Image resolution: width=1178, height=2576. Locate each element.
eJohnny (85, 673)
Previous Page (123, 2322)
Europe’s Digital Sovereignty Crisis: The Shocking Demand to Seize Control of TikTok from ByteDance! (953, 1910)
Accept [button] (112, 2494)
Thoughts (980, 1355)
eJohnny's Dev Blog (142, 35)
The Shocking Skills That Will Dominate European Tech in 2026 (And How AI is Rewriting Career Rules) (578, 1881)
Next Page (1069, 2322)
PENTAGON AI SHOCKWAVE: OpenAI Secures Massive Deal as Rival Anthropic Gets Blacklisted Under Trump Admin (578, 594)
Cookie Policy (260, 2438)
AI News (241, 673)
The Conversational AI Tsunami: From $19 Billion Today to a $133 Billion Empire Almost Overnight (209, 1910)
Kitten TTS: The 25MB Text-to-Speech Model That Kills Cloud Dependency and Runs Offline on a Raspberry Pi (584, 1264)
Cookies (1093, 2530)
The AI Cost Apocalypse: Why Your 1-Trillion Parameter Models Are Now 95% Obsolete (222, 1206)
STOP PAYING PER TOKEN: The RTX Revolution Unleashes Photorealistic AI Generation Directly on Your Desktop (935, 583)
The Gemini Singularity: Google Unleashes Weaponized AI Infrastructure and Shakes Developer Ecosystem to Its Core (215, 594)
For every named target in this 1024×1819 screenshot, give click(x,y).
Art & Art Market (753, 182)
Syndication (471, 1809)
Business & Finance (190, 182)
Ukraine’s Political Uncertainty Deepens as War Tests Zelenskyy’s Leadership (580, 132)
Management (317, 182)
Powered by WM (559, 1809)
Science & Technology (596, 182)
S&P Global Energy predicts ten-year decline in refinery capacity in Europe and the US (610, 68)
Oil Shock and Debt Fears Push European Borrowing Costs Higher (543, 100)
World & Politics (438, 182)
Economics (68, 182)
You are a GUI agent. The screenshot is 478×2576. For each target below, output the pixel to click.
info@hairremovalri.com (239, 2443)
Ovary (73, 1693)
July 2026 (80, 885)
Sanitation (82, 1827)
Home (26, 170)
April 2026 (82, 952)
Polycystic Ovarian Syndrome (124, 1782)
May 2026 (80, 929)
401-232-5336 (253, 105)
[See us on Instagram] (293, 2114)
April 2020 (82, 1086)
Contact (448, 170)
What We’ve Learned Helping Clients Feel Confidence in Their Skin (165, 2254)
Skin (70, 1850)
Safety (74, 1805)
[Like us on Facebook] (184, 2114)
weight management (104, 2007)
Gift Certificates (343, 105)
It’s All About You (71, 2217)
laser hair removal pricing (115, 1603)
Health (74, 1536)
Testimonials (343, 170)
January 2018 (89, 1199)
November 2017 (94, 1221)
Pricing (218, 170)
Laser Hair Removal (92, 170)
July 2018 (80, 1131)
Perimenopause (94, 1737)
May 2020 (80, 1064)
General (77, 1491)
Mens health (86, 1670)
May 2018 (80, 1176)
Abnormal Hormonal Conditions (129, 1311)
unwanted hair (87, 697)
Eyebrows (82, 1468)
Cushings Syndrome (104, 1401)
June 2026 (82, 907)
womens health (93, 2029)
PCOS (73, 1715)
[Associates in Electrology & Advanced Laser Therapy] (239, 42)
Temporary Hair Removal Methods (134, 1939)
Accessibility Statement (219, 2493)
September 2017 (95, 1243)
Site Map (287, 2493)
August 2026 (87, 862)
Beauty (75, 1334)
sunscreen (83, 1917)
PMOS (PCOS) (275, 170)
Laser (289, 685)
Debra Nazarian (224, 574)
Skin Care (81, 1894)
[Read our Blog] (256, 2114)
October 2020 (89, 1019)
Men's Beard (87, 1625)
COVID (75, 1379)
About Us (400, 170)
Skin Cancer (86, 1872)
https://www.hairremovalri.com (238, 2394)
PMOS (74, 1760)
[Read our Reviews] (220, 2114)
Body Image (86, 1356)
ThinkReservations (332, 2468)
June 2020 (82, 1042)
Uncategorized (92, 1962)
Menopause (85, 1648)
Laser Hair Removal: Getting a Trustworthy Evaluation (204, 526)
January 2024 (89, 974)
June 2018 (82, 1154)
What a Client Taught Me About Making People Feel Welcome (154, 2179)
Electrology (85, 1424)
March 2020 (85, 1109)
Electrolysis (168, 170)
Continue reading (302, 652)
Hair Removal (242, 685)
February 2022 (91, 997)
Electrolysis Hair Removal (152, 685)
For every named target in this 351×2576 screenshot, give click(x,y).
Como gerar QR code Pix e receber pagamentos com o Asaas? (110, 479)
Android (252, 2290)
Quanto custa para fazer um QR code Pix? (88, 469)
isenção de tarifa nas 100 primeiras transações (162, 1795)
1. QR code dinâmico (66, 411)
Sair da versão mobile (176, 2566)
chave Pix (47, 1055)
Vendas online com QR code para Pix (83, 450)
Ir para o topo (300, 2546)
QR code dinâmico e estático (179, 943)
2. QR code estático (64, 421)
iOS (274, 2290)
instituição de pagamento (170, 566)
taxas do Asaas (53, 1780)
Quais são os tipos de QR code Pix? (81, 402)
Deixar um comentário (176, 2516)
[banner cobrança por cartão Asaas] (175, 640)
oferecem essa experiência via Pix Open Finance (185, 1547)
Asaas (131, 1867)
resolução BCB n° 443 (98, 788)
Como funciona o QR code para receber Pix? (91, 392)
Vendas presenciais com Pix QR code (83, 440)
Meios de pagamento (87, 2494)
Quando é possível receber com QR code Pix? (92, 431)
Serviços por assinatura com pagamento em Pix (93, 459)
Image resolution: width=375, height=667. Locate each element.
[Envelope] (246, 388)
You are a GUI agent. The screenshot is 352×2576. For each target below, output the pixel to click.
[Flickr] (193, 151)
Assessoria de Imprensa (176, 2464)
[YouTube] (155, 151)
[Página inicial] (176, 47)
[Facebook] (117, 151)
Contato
────
EXERCISE PROMPT:
How many lines of the listing above contain the string "Asaas"? Only the number is wanted.

REPLY:
4